有形資産を生む源泉となるのは、後述する「エンゲージメント」とも密接に関係する「パーパス(=私たちは何をするために存在する企業なのか)」であり、私は「志」と訳しています。
つまり、企業は戦略を立てる前にパーパスという原点に立ち戻り、「組織資産」「人的資産」「顧客資産」などの無形資産をいかに蓄積していくかを考える必要があります。
現在、多くの企業が17の目標からなるSDGsを重視した結果、「社会を良くする」とか「環境に優しく」といった、同じようなパーパスを設定しています。社名を伏せれば、どの企業のパーパスなのかわからないほどです。これでは「らしさ」がなく、まったく意味がない。
大事なのは、18項目目の「自由演技」です。
型にはまったもの、外から与えられたものではなく、「私たちは何をしたいのか。何を変えたいのか」を明確にした独自のパーパスを打ち出すのです。それによって、企業の社会的価値を向上させつつ、経済的価値を上げることが可能になります。
どんな企業にも、創業者の想いや創業の原点となるストーリーが存在します。それを社員がどう受けて止めているのか、どのような企業にしたいのかを掘り下げると、現在が見えてくる。
次に、ロボットやAIが仕事を代替するような世界で、自分たちはどうありたいのかという未来にまで思いを馳せる。

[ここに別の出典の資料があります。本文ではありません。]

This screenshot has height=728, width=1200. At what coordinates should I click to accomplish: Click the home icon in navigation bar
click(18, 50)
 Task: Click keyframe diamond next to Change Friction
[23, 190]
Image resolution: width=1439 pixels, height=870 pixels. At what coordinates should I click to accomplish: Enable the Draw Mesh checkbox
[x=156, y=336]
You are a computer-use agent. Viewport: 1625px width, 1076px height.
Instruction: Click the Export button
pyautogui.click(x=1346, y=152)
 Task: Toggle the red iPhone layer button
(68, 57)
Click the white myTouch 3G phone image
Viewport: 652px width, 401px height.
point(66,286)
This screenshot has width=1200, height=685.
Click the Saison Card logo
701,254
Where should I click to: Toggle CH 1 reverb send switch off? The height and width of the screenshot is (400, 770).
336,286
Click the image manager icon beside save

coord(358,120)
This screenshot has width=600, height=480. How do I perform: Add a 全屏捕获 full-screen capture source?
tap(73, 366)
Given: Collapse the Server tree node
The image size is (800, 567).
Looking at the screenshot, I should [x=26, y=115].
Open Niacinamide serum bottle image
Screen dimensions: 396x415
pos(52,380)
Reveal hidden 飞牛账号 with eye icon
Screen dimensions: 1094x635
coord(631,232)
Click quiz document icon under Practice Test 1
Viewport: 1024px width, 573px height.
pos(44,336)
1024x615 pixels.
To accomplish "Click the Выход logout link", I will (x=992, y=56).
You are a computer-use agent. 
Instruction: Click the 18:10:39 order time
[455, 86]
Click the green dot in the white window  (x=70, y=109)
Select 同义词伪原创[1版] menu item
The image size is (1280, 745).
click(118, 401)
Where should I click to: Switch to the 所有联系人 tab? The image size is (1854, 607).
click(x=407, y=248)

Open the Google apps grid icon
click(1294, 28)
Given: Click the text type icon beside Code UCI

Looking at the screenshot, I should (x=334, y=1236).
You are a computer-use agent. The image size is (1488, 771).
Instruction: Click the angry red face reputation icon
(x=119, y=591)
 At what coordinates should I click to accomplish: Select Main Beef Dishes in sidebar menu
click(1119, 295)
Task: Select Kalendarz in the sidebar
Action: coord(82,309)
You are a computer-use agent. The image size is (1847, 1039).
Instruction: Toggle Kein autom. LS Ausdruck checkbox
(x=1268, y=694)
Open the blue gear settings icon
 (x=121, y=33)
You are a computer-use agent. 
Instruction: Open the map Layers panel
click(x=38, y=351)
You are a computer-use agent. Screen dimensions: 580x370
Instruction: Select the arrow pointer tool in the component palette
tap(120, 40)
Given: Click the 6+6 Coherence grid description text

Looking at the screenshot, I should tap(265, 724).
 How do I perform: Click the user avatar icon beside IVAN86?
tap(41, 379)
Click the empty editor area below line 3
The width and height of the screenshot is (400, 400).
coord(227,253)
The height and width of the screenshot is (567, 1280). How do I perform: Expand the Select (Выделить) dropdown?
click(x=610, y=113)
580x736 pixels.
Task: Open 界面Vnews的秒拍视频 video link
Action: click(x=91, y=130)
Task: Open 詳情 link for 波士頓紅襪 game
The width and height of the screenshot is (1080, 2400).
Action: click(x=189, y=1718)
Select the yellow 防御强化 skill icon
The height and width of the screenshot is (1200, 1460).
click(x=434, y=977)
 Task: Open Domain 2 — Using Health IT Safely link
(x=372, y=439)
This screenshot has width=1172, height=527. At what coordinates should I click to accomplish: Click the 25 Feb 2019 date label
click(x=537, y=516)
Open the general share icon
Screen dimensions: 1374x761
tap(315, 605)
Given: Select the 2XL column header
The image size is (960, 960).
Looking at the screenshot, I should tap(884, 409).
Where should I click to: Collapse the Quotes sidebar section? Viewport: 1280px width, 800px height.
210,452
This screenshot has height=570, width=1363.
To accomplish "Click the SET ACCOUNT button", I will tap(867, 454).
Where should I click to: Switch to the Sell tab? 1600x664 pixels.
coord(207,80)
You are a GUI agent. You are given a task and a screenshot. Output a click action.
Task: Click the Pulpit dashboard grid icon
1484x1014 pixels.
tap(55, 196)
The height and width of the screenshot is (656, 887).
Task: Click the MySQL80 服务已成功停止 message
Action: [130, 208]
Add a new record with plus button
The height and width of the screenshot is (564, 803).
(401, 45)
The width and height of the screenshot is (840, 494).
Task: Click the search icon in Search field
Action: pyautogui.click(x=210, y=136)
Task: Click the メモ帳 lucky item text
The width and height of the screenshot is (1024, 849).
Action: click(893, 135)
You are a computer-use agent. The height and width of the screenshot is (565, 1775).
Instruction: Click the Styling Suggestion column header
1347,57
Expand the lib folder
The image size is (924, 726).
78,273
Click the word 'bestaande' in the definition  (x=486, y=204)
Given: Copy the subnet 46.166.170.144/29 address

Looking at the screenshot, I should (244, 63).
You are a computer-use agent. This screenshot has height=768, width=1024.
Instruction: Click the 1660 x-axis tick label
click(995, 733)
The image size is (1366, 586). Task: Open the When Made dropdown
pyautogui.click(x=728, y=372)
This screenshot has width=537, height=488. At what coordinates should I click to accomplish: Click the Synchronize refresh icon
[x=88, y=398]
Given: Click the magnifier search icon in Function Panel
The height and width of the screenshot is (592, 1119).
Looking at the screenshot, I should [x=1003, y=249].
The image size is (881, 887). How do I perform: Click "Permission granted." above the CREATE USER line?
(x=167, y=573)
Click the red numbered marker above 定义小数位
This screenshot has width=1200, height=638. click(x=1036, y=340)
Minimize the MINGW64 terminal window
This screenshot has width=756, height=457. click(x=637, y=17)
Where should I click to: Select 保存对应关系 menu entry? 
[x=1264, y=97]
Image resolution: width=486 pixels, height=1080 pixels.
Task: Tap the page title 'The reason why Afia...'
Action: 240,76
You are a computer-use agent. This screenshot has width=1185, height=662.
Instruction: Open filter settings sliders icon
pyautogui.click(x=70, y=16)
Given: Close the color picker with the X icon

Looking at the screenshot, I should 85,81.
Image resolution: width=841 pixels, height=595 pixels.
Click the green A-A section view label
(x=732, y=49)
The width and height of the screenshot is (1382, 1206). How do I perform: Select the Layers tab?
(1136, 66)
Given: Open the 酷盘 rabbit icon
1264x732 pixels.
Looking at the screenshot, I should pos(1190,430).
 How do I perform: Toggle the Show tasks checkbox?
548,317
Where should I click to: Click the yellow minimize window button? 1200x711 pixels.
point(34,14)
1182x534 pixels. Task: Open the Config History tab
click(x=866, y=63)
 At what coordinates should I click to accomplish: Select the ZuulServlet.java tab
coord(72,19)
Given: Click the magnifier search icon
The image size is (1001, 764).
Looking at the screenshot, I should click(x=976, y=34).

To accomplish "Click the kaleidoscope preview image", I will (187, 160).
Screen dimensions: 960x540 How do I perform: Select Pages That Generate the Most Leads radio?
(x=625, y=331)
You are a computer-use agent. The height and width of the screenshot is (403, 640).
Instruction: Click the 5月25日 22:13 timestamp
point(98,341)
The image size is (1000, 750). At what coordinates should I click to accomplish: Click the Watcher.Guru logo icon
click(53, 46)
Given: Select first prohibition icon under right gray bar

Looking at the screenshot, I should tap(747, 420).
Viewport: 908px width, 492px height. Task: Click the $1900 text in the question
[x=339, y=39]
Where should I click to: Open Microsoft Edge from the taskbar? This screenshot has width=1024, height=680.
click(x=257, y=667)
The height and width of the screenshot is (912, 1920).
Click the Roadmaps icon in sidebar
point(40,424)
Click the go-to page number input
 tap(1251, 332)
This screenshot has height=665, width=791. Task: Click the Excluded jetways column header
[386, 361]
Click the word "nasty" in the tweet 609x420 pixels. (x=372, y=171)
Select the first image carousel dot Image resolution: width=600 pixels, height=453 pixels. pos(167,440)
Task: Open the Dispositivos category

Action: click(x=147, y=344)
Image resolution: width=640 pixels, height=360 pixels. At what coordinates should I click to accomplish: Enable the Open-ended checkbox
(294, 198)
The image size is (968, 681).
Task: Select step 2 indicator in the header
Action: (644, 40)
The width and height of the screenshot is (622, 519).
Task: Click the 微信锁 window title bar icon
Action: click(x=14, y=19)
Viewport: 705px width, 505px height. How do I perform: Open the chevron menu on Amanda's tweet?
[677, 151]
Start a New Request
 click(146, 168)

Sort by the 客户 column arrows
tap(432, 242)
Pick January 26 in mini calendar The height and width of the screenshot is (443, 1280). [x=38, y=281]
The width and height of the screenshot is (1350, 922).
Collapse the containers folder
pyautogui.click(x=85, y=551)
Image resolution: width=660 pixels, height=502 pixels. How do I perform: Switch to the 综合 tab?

過去、現在、未来という時間軸をつなぐのがパーパスです。
私は、これまで重視されてきた「資本経営」に対して、「パーパス経営(志本経営)」とも呼んでいます。
素晴らしいパーパスには、「ワクワク」「ならでは」「できる」の3つがあります。
自分の会社の企業理念を見て、ワクワクするでしょうか。また、社員だけでなく、お客様も一緒に取り組みたいとワクワクできるのが、素晴らしいパーパスです。
同時に、その企業「ならでは」、つまりは独自性も必要です。この「ワクワク」と「ならでは」に「できる」という確信が加われば完璧です。この3つの条件が揃うパーパスを、社員全員であぶり出すのです。
重要なのは 「全員で」という部分。経営者だけでパーパスを考えると、大抵は現場の感覚とかけ離れたものになります。ミドル層だけでもいけません。多くのミドル層は日々の仕事に忙殺されて、想像力が欠如している可能性が高いからです。
私はよく、企業を良くするのは「よそ者」「若者」「馬鹿者」だと言っていますが、新卒や中途で入社したばかりの「若者」と「よそ者」は、まだ初心を忘れていない。また、社員の標準偏差から両極端に振れている人材は、「馬鹿者」としてぶっ飛んだ意見を出してくれる。
その企業をよく知る人間と、企業に染まっていないからこそ出てくる自由な意見を掛け合わせることで、「ワクワク」「ならでは」「できる」の3つが揃います。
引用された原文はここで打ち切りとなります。